-- Information supplied follows --

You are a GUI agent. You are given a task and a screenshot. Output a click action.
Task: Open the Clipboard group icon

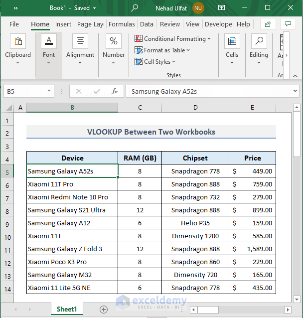(18, 41)
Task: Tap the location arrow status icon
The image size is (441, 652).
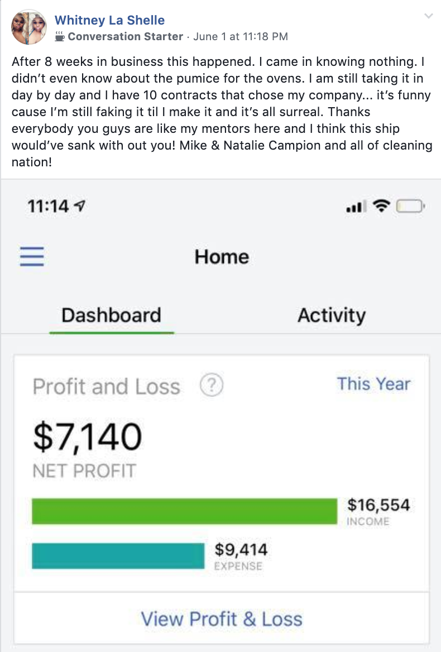Action: [80, 205]
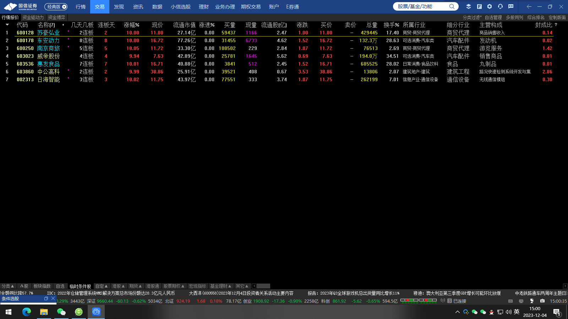Open the customer service headset icon
The width and height of the screenshot is (568, 319).
500,6
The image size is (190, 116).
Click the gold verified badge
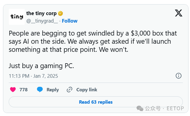click(x=60, y=13)
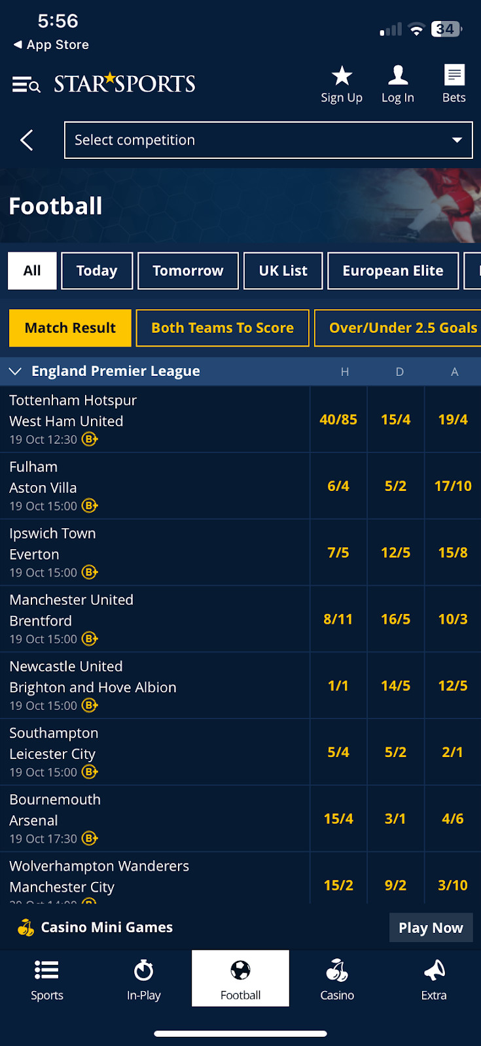
Task: Open In-Play stopwatch icon
Action: (x=144, y=971)
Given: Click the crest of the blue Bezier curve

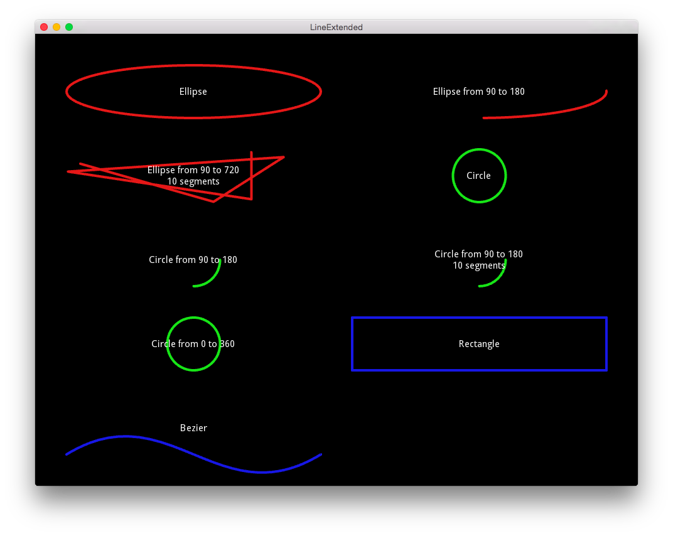Looking at the screenshot, I should point(126,437).
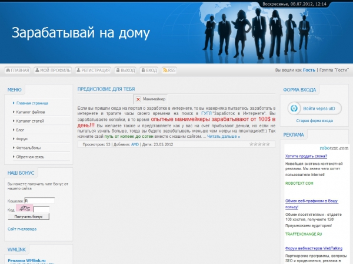Expand the Фотоальбомы menu arrow
Image resolution: width=353 pixels, height=264 pixels.
click(x=13, y=148)
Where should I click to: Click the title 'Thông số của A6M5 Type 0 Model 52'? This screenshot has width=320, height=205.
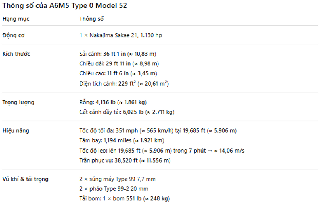[x=64, y=6]
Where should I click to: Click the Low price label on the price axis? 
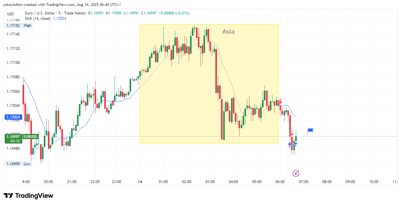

-- Information supplied concluded --

**Directions**
Give back each line above exactly, with pictures dropped.

**Answer to this problem**
You are a GUI agent. You are given a task and a screenshot. Output a click action.
Task: Open the Clipboard group icon

(18, 41)
Task: Tap the location arrow status icon
The image size is (441, 652).
Action: [80, 205]
Open the customer service headset icon
The width and height of the screenshot is (568, 319).
500,6
The image size is (190, 116).
Click the gold verified badge
click(x=60, y=13)
Task: Open In-Play stopwatch icon
Action: (x=144, y=971)
Given: Click the crest of the blue Bezier curve

Looking at the screenshot, I should point(126,437).
Expand the Фотоальбомы menu arrow
Image resolution: width=353 pixels, height=264 pixels.
click(x=13, y=148)
Where should I click to: Click the title 'Thông số của A6M5 Type 0 Model 52'? This screenshot has width=320, height=205.
[x=64, y=6]
Where should I click to: Click the Low price label on the price axis? 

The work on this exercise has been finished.